Close with how this could become a proof of value for the customer.
Section 5
Six starter demos partners can use to spark customer conversations across the most common business areas.
Business problem
Customers ask repeated questions, provide incomplete information and wait too long for help.
What to show
A guided support journey that identifies the issue, collects details, suggests next steps and escalates with context.
Best audience
Customer service leaders, operations leaders and transformation teams.
Business problem
New employees and managers ask repeated questions and struggle to follow onboarding steps.
What to show
A guided onboarding journey that answers common questions, collects missing information and shows the next tasks.
Best audience
HR leaders, people operations teams and internal service teams.
Business problem
Invoice approvals are slow because information is spread across emails, systems and documents.
What to show
A guided finance journey that summarises an invoice, highlights exceptions, requests approval and records the decision.
Best audience
Finance leaders, operations leaders and shared services teams.
Business problem
IT requests are often unclear, misrouted or missing the information needed for resolution.
What to show
A guided IT support journey that collects diagnostics, categorises the issue and routes it with a clear summary.
Best audience
IT leaders, service desk managers and operations teams.
Business problem
Sales teams lose time qualifying leads, preparing follow-ups and finding the right information.
What to show
A guided sales journey that captures lead details, suggests next actions and prepares a follow-up summary.
Best audience
Sales leaders, revenue operations teams and account managers.
Business problem
Many AI demos are just open text conversations, which makes them feel uncontrolled and hard to trust.
What to show
A showcase of guided business screens such as choices, forms, summaries, approvals, exception handling and escalation.
Best audience
Business leaders, innovation teams, transformation teams and partners.
Section 6
A reusable script to keep the narrative consistent across partner-led demos.
Opening
“Today I will show how Greentic can turn a manual process into a guided digital worker. The goal is not to show a chatbot answering random questions. The goal is to show a better business journey.”
Business problem
“Currently, this process depends on emails, forms, tickets or manual handovers. Information is often missing and staff have to chase details before work can move forward.”
Demo journey
“The digital worker starts by guiding the user through clear choices. It asks for the right information, uses AI where helpful, supports the right business step and keeps the user moving.”
Control moment
“This is where the business stays in control. The worker does not make every decision freely. It follows agreed steps, asks for approval when needed and escalates to a person when judgement is required.”
Outcome
“The result is a smoother user experience, less repetitive admin, better handover and a clear path towards a proof of value.”
Section 7
An empty chat box makes the demo look generic. Start with guided options or a clear menu.

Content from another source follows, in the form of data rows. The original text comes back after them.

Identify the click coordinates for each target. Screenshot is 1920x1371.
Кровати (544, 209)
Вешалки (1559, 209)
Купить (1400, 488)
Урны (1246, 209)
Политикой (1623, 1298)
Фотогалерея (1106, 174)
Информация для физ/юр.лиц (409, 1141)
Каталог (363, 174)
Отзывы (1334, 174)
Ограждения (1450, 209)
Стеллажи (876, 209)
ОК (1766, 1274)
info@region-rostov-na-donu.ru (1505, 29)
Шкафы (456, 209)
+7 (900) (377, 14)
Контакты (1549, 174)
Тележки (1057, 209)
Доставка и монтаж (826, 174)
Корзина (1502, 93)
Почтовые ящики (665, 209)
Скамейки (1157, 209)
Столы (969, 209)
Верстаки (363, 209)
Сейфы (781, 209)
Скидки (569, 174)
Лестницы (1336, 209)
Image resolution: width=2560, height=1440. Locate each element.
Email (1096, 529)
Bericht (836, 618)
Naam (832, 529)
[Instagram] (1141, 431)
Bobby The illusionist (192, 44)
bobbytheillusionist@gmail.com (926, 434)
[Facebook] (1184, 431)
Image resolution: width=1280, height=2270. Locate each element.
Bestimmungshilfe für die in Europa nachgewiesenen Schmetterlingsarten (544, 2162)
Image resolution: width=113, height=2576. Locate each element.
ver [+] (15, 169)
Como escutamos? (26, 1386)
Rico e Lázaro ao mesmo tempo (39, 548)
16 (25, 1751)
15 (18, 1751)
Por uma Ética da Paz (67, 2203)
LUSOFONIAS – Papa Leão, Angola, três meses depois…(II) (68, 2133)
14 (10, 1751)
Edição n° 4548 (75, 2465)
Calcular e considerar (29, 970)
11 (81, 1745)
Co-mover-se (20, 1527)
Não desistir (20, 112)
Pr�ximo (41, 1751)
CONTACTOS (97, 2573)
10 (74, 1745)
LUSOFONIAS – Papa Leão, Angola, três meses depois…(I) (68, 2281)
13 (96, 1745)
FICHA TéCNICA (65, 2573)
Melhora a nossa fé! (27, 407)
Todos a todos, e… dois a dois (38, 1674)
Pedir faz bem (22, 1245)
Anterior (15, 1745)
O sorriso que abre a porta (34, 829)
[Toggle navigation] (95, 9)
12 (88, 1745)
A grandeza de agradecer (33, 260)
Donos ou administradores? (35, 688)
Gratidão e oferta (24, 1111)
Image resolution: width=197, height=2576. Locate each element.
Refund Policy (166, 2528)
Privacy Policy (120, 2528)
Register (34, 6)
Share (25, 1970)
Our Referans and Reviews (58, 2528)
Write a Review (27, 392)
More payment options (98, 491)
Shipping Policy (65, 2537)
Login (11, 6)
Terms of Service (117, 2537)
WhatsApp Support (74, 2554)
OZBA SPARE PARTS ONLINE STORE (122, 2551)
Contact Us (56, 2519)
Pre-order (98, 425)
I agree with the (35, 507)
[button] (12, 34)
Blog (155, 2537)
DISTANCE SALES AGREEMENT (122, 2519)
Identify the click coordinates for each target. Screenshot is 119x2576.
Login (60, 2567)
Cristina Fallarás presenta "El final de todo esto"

Business customers need confidence that AI is controlled. Avoid suggesting that AI will freely run critical operations without boundaries.
Too many paths can make the demo feel shallow. Focus on one strong process.
Save technical detail for later. First prove the business value.
Fake data should still feel like something the customer recognises from real work.
Escalation is often where customers see the practical value: better context, less repetition and clearer next steps.
Section 8
After a successful demo, the next step is to define a small proof of value. The best proof of value focuses on one process, one user journey and a realistic set of examples.
Proof of value checklist
Start with one business process, one clear user journey and one visible business outcome.